Comment by dist-epoch

1 day ago

Most of them are text-only models. Like asking a person born blind to draw a pelican, based on what they heard it looks like.

That seems to be a completely inappropriate use case?

I would not hire a blind artist or a deaf musician.

  • Yeah, that's part of the point of this. Getting a state of the art text generating LLM to generate SVG illustrations is an inappropriate application of them.

    It's a fun way to deflate the hype. Sure, your new LLM may have cost XX million to train and beat all the others on the benchmarks, but when you ask it to draw a pelican on a bicycle it still outputs total junk.

  • I guess the idea is that by asking the model to do something that is inherently hard for it we might learn something about the baseline smartness of each model which could be considered a predictor for performance at other tasks too.

  • Sorry, Beethoven, you just don’t seem to be a match for our org. Best of luck on your search!

    You too, Monet. Scram.

  • It's a proxy for abstract designing, like writing software or designing in a parametric CAD.

    Most the non-math design work of applied engineering AFAIK falls under the umbrella that's tested with the pelican riding the bicycle. You have to make a mental model and then turn it into applicable instructions.

    Program code/SVG markup/parametric CAD instructions don't really differ in that aspect.

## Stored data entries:
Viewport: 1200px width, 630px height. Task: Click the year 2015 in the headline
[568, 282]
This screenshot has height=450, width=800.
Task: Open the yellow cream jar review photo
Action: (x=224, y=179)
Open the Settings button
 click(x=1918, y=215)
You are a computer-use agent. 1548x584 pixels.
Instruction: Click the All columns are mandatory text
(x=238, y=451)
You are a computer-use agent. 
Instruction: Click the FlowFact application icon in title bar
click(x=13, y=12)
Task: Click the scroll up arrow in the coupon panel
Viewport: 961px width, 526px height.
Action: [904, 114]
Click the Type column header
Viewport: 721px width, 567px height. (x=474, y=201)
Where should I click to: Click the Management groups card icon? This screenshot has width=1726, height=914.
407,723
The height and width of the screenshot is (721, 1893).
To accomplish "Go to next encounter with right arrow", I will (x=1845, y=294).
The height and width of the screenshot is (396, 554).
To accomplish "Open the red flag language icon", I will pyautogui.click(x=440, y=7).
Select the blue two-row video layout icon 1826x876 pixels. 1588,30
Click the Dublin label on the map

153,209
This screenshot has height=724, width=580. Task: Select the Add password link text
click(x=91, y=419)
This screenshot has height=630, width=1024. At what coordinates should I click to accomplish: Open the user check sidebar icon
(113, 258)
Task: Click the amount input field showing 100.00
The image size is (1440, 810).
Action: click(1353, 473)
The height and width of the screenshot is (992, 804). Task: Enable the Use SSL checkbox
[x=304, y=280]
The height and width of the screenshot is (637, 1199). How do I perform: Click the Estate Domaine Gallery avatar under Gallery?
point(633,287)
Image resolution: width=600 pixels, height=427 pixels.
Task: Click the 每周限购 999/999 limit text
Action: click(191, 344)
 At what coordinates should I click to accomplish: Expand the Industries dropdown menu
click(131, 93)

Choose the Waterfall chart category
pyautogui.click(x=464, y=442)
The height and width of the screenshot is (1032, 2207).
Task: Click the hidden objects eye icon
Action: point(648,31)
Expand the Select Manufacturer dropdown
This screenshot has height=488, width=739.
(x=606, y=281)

## REQUIRED WORK:
[A] Answer these from the pelican comment thread:
(i) In the opening comment, what is asking text-only models to draw a pelican compared to?
(ii) According to the reply about deflating the hype, what does a new LLM still output when asked to draw a pelican on a bicycle?
(iii) In the last reply, which three kinds of instructions are said not to really differ in that aspect?
[B] Give what follows the final reply in the pelican comment thread.

## TASK ANSWERS:
[A]
(i) Asking a person born blind to draw a pelican, based on what they heard it looks like.
(ii) Total junk.
(iii) Program code, SVG markup and parametric CAD instructions.

[B]
    • I would not assume that this methodology applies to applied engineering, as a former actual real tangible meat space engineer. Things are a little nuanced and the nuances come from a combination of communication and experience, neither of which any LLM has any insight into at all. It's not out there on the internet to train it with and it's not even easy to put it into abstract terms which can be used as training data. And engineering itself in isolation doesn't exist - there is a whole world around it.

      Ergo no you can't just say throw a bicycle into an LLM and a parametric model drops out into solidworks, then a machine makes it. And everyone buys it. That is the hope really isn't it? You end up with a useless shitty bike with a shit pelican on it.

      The biggest problem we have in the LLM space is the fact that no one really knows any of the proposed use cases enough and neither does anyone being told that it works for the use cases.

      4 replies →

  • The point is about exploring the capabilities of the model.

    Like asking you to draw a 2D projection of 4D sphere intersected with a 4D torus or something.

    • Yeah, I suppose it is similar.. I don't know their diameters, rotations, nor the distance between their centers, nor which two dimensions, so I would have to guess a lot about what you meant.